This is the next global language

For those of us born and raised in places like the United States, the United Kingdom, or Australia, it can be easy to forget that there are over 7,000 different languages spoken on our planet. English is a globally recognized language; one can travel all over the world, from China or India to Europe, and still be greeted by comforting signs and advertisements with at least a few words in English.

As far as why that’s the case, all one has to do to figure that out is look back through history. For centuries the British empire ruled over a vast majority of the world, establishing colonies all over the Americas, Africa, and Asia. More recently, the United States rose to prominence as a top global power in the 20th century. So, it makes sense that English is spoken, to at least some degree, all over the Earth.

Of course, the world is constantly changing, and a new study has proclaimed that there will soon be a new global language on the world scene. Dr. Jeffrey Gill, a Flinders University academic, believes Chinese is set to rise shortly as a prominent global language spoken frequently outside of China and Asia.

This prediction is sure to be somewhat controversial given China’s notorious distinction as the epicenter of the COVID-19 pandemic. While the Asian nation has continued to assert that it acted responsibly in its attempts to contain the coronavirus, numerous world leaders have publicly criticized Chinese officials’ early response to COVID-19. Still, though, what’s happened over the first six months of 2020 doesn’t change the fact that China has established itself over the past few decades as a growing global economic and trading power.

The coronavirus will eventually be brought under control, but China’s prominence on the world stage, both economically and geopolitically, is here to stay.

The idea that Chinese will become a global language isn’t exactly new, but many have pointed to the intricacy and complexity of Chinese written letters and words as a major barrier to the language’s global proliferation. Dr. Gill’s analysis challenges this notion.

After closely investigating the typical practices and ideologies of the Chinese writing system and the usual manner in which English is used globally, Dr. Gill formulated numerous reasons why Chinese will probably become a common global language in the future.

His first point is that an individual doesn’t have to be fluent in Chinese to use it, just like how millions of non-native English speakers use English when necessary.

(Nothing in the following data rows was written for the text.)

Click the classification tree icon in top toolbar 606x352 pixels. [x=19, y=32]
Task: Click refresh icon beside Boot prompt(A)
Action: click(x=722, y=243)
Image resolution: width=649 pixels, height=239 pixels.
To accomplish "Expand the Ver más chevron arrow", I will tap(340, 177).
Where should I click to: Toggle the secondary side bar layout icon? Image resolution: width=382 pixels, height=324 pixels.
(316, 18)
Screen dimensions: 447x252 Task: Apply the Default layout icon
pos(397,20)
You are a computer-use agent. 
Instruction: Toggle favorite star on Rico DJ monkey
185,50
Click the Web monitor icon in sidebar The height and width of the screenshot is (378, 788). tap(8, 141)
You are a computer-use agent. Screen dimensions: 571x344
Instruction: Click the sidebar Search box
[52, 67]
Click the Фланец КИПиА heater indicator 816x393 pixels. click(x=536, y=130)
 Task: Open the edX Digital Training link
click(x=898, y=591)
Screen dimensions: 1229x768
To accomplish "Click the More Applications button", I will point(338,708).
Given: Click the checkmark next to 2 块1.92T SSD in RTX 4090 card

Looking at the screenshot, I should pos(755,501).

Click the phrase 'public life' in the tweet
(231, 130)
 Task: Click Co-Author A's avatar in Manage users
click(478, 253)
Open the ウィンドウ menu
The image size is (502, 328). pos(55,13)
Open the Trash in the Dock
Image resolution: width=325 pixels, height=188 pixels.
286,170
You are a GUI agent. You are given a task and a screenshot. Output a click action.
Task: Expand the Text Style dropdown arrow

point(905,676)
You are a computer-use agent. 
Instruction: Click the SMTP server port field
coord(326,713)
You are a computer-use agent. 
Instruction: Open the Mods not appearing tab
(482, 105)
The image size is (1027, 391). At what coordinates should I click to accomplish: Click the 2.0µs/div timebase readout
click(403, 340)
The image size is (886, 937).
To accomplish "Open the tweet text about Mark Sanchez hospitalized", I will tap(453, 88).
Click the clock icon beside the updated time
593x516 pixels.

“There is a flawed assumption that all learners of Chinese must learn to read and write to a native-like level – although this does not reflect the global use of English. People learn as much English as is required for their purposes, and the same would apply if Chinese was a global language,” Dr. Gill says in a university release.

Next, Dr. Gill notes that most modern smartphones and devices can easily convert the Chinese phonetic alphabet into romanized letters (a,b,c, etc). So, people don’t need to learn how to read and write classic Chinese, they just have to be able to recognize Pinyin (Chinese written using the Roman alphabet). With this in mind, learning Chinese isn’t nearly as hard as it once was.

There’s also the fact that many non-Chinese nations, such as Japan and Korea, already feature millions of Chinese speakers.

“There is a historical precedent for the adoption of characters outside of China, with a long-standing use of written Chinese for scholarly and official purposes in Korea, Japan, and Vietnam,” Dr. Gill explains. “This occurred due to China’s status as the most powerful country in the region, if not the world, and demonstrates that people in any country will learn and use characters if there is sufficient reason to do so.”

All in all, Dr. Gill thinks that people still dismissing the likelihood of Chinese becoming a widely used language all over the world are burying their heads in the sand.

“The inconsistencies and irregularities of English’s writing system show that linguistic properties alone do not determine whether a language becomes global,” he states. “I conclude that a character-based writing system will not prevent Chinese attaining global language status.”

Since English is so widely used, native speakers often don’t have much motivation to learn another language, but there are plenty of benefits associated with being bilingual. A recent study even concluded that fluency in two languages keeps the mind young well into old age. Perhaps there will be far more bilingual English speakers in the future.

The full study can be found here, published in Global Chinese.